Oracle warns of security flaws

Oracle warned Thursday of two serious security vulnerabilities in its E-Business Suite software.

Oracle warned Thursday of two serious security vulnerabilities in its E-Business Suite software.

If left unattended, the software vulnerabilities could enable an attacker to run malicious code on an E-Business Suite server or view product configuration information.

A buffer overflow vulnerability in an E-Business Suite component called FNDWRR could let an attacker cause that program to crash, Oracle said.

FNDWRR is a CGI (common gateway interface) program that lets customers view Oracle reports and log files through a Web browser, according to an alert released by Integrigy, a security research firm that discovered the vulnerabilities.

Attackers could use a Web browser and specially crafted URLs to create a buffer overflow, crippling FNDWRR.

Attacks against FNDWRR would not disable the E-Business Suite product, Oracle said.

But Integrity warned that the vulnerabilities could allow attackers to run malicious code on the server running E-Business Suite.

Oracle also announced that a security hole was found in Java Server Pages (JSP) associated with an E-Business Suite component called AOL/J Setup Test Suite.

Part of E-Business Suite’s Oracle Applications Self-Service Framework (OA Framework), the Setup Test Suite is installed on all Oracle 11i Web and forms servers and is used to verify the installation and configuration of the OA Framework, Integrity said.

The JSPs contain multiple security vulnerabilities that could enable an attacker to obtain configuration information that could be used to exploit E-Business Suite, according to Integrity and Oracle.

A patch for the hole removes the security hole and requires users to sign on before viewing configuration information stored in the JSPs, Oracle said.

The vulnerabilities were both rated “high risk” by the Redwood City, Calif., database company. Oracle provided software patches to fix each problem and strongly urged its customers to review the security bulletins and apply the patches.

On Wednesday, Oracle also disclosed a third vulnerability that affects the Oracle Database product.

A buffer overflow in an Database component called EXTPROC could allow an attacker to run malicious code on an affected machine.

Attackers would need to have a valid database login with special privileges to be able to take advantage of the flaw, and attacks could not be launched remotely, Oracle said.

An exception was in situations where the Oracle database was connected directly to the Internet without protection from an intervening application server or firewall.

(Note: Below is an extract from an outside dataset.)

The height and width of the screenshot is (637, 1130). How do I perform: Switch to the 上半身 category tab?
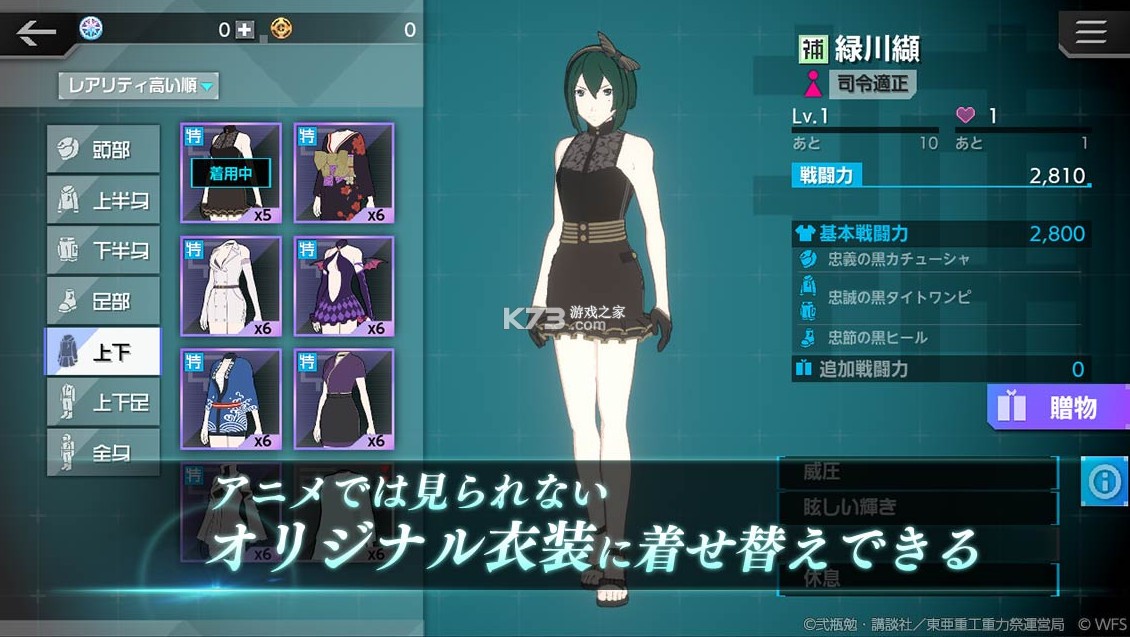click(x=103, y=200)
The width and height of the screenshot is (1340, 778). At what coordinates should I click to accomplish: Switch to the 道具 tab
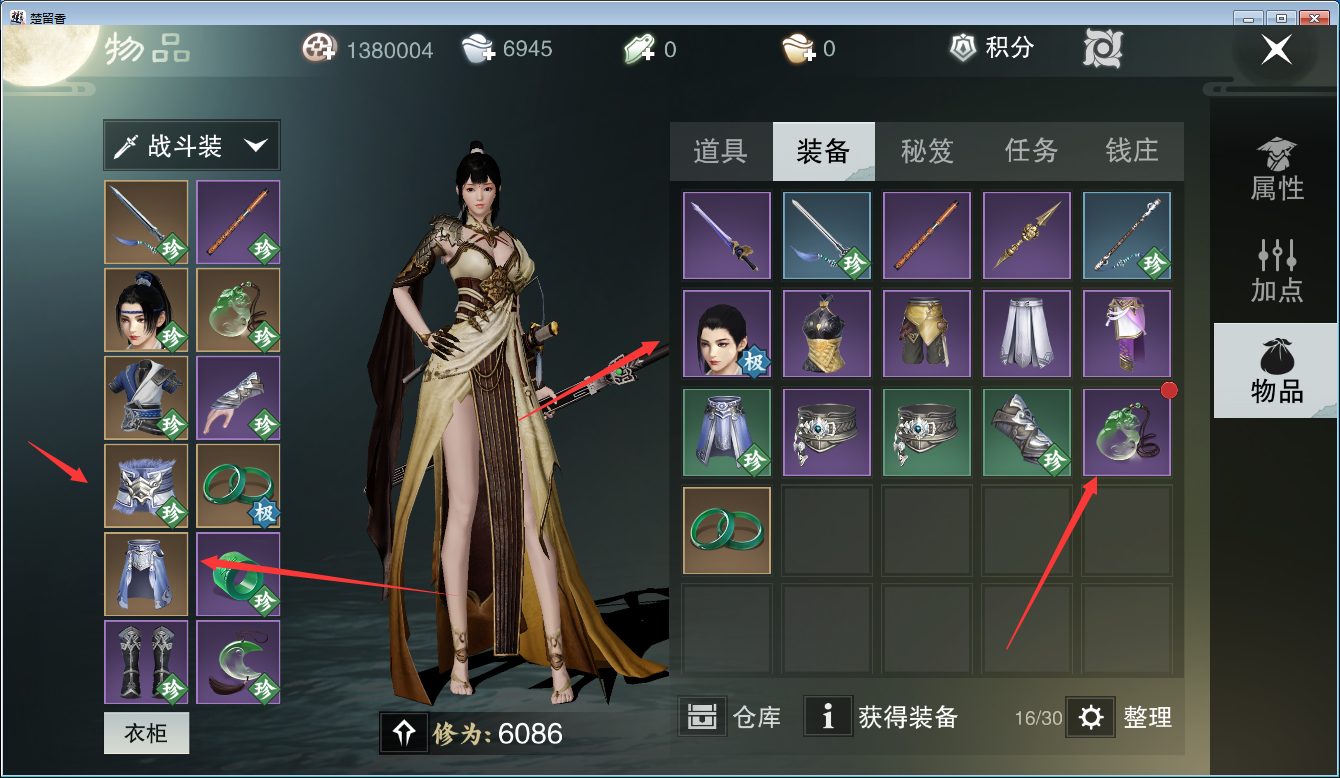[722, 151]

However, best-practices guidelines strongly advised customers to avoid such high risk deployments, Oracle said.

For those reasons, Oracle rated the vulnerability “low risk,” saying it was most susceptible to exploitation by “insider attacks” that originate on corporate Intranets.

The company released a patch for the buffer overflow vulnerability and recommended that customers review the security alert before applying the patch.

Oracle last warned of product vulnerabilities in April, when it issued a patch for a critical buffer overflow vulnerability that affected all supported versions of Oracle database servers.